Grunberg S M, Crowley J, Livingston R, Gill I, Williamson S K, O'Rourke T, Braun T, Marshall M E, Weick J K, Balcerzak S P
University of Southern California School of Medicine, Los Angeles.
J Clin Oncol. 1993 Aug;11(8):1598-601. doi: 10.1200/JCO.1993.11.8.1598.
We designed an all-oral regimen of etoposide and cyclophosphamide for use in advanced non-small-cell lung cancer.

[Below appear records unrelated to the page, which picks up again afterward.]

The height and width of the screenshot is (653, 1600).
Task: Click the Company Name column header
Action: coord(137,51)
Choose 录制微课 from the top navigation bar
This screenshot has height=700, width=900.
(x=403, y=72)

Eligible patients were chemotherapy-naive and had histologically confirmed assessable or measurable stage IV non-small-cell lung cancer. Patients received etoposide 50 mg/m2/d orally days 1 through 14 and cyclophosphamide 50 mg/m2/d orally days 1 through 14 every 28 days. Doses on later cycles were adjusted for myelosuppression.
Sixty-six patients (64 eligible patients) received 192 cycles of oral extended etoposide/cyclophosphamide therapy (median, two cycles; range, zero to 15). Therapy was well tolerated with the mean dose per cycle being 104% of the originally scheduled dose. Two patients (3%) achieved a complete response and six (9%) achieved a partial response. Leukopenia, anemia, nausea/vomiting, and alopecia were the most common toxicities. Median survival was 6 months, and the 1-year survival rate was 25.6%, comparable to more intensive treatments.

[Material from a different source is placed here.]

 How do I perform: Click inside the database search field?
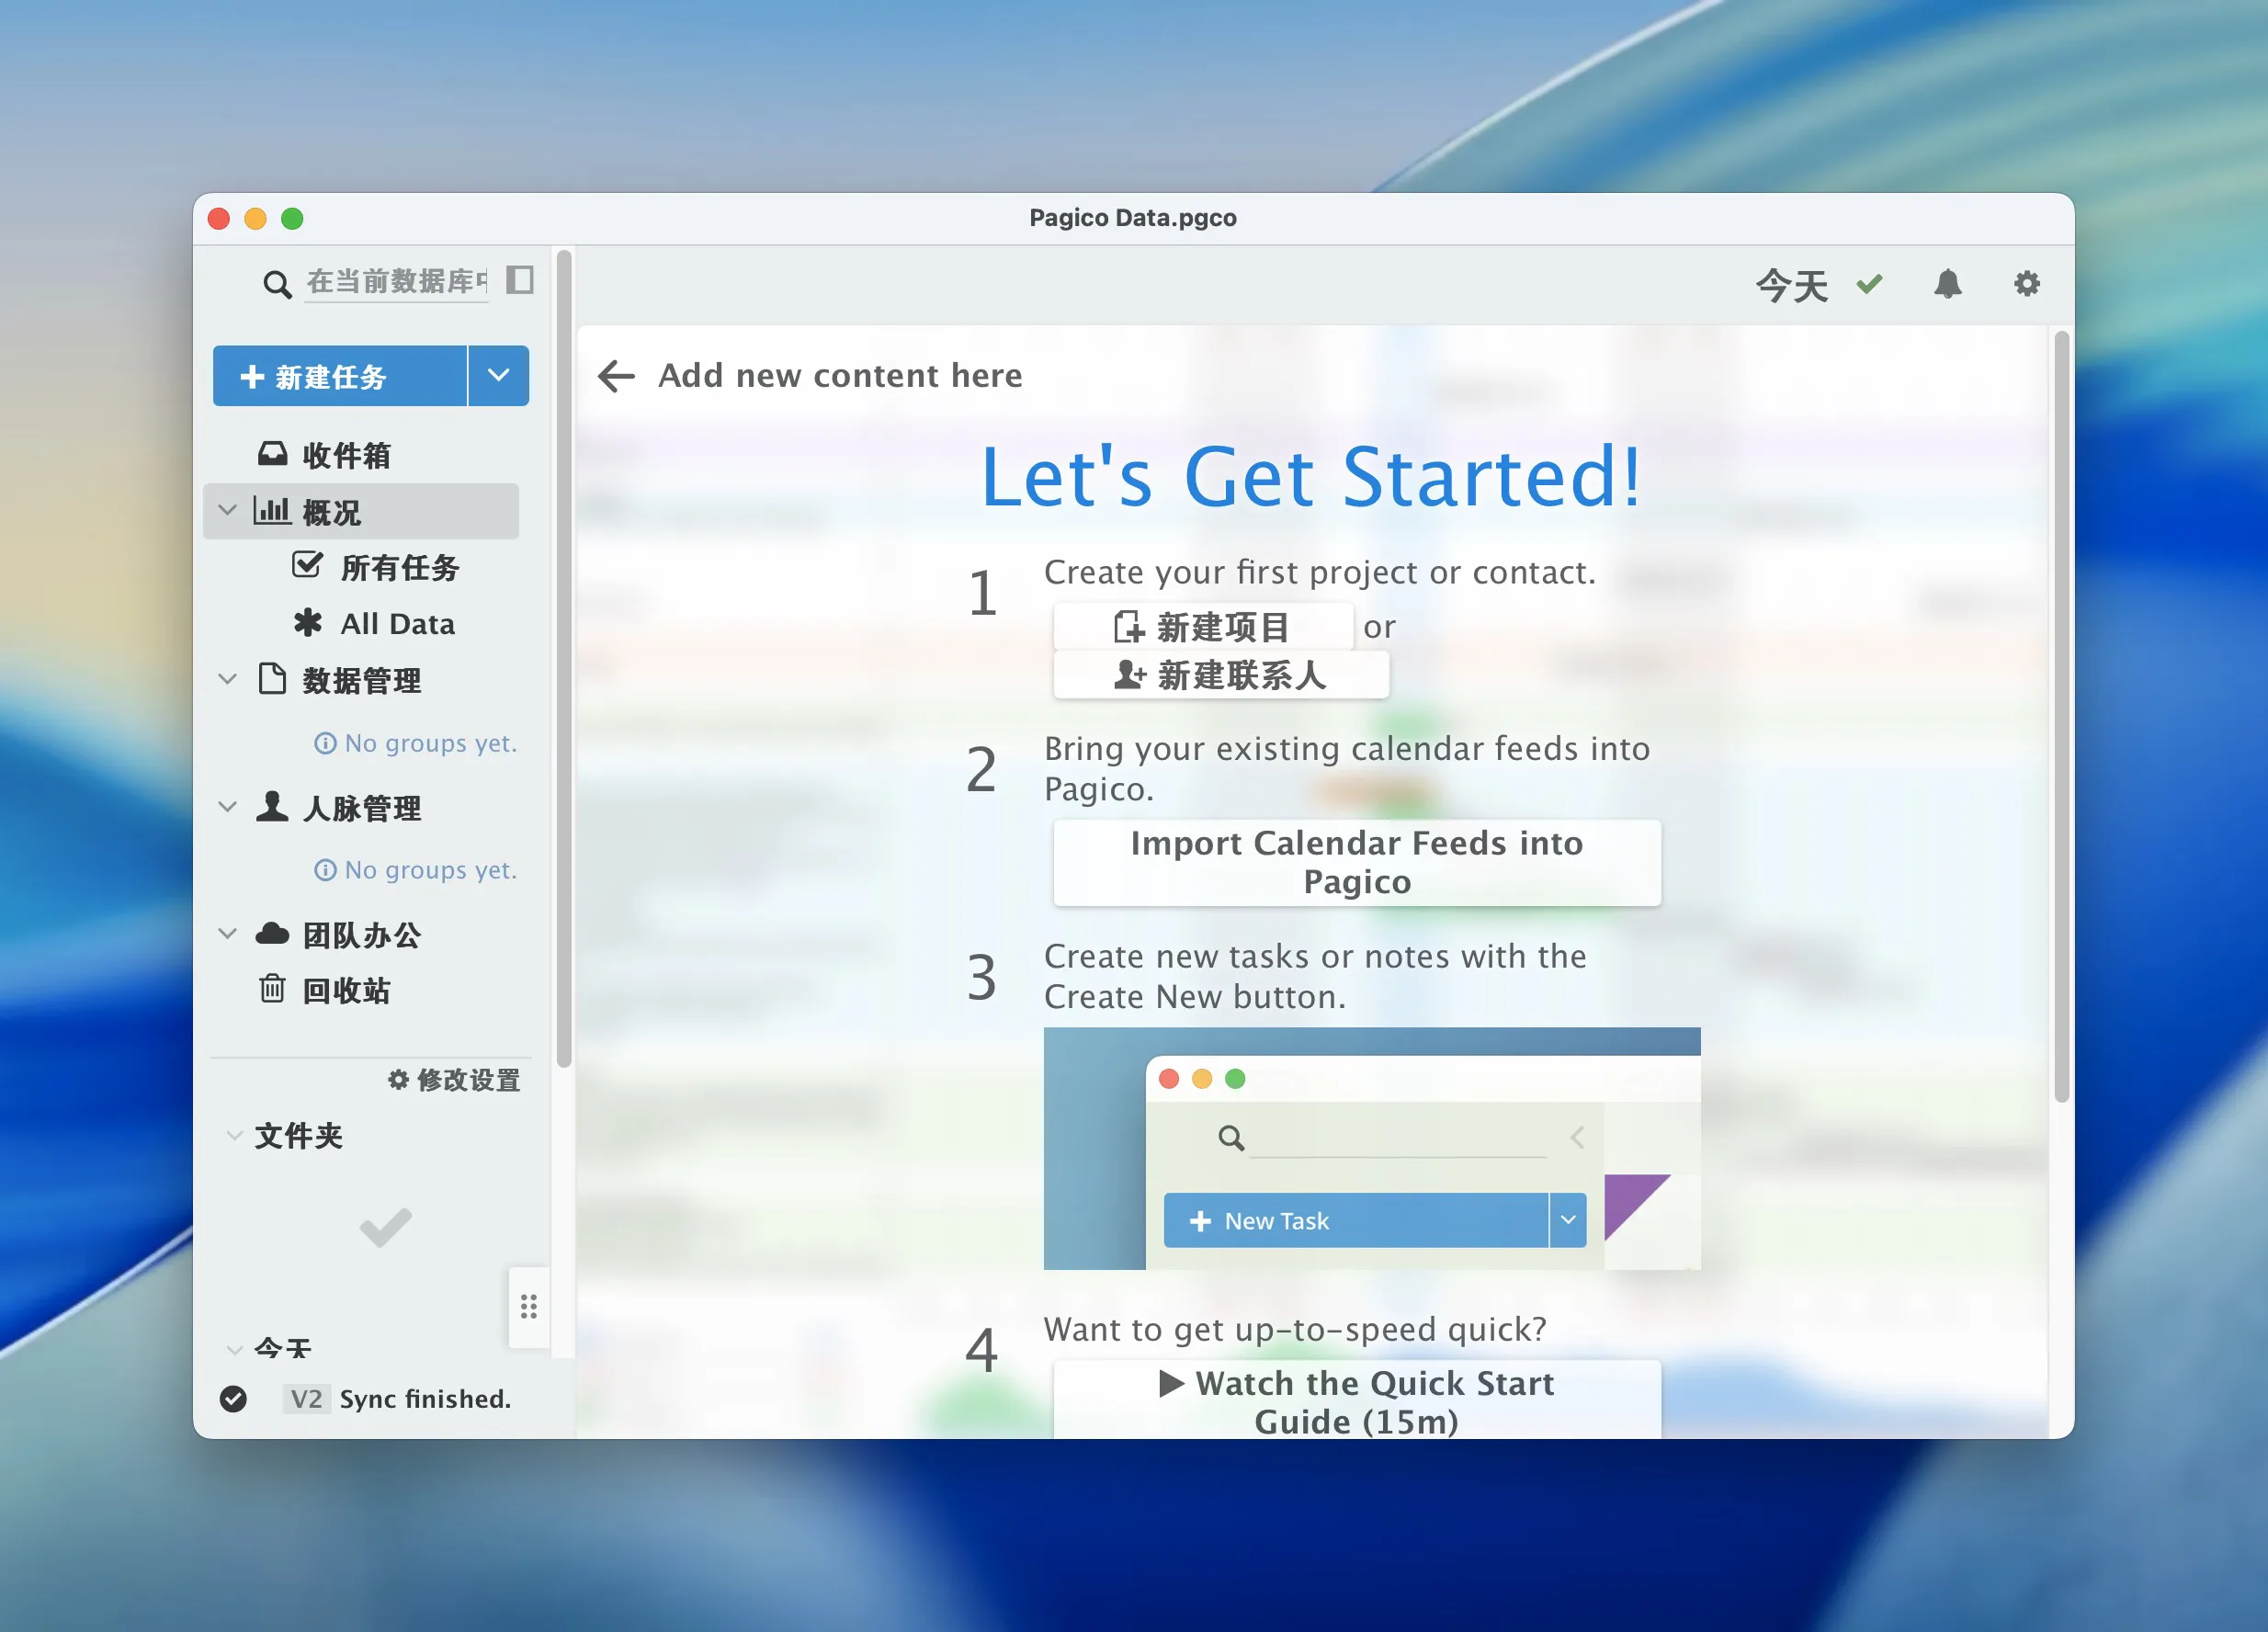pyautogui.click(x=395, y=281)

Oral extended etoposide/cyclophosphamide is a well-tolerated alternative for the treatment of stage IV non-small-cell lung cancer and can be used as a basis for the design of further outpatient regimens.
我们设计了一种依托泊苷和环磷酰胺的全口服方案,用于治疗晚期非小细胞肺癌。
符合条件的患者未曾接受过化疗,且经组织学确诊为可评估或可测量的IV期非小细胞肺癌。患者每28天接受依托泊苷50mg/m²/d口服,第1至14天;环磷酰胺50mg/m²/d口服,第1至14天。后续周期的剂量根据骨髓抑制情况进行调整。
66例患者(64例符合条件)接受了192周期的口服延长依托泊苷/环磷酰胺治疗(中位数为2个周期;范围为0至15个周期)。治疗耐受性良好,每个周期的平均剂量为原计划剂量的104%。2例患者(3%)达到完全缓解,6例(9%)达到部分缓解。白细胞减少、贫血、恶心/呕吐和脱发是最常见的毒性反应。中位生存期为6个月,1年生存率为25.6%,与更强化的治疗相当。
口服延长依托泊苷/环磷酰胺是治疗IV期非小细胞肺癌耐受性良好的替代方案,可作为进一步门诊治疗方案设计的基础。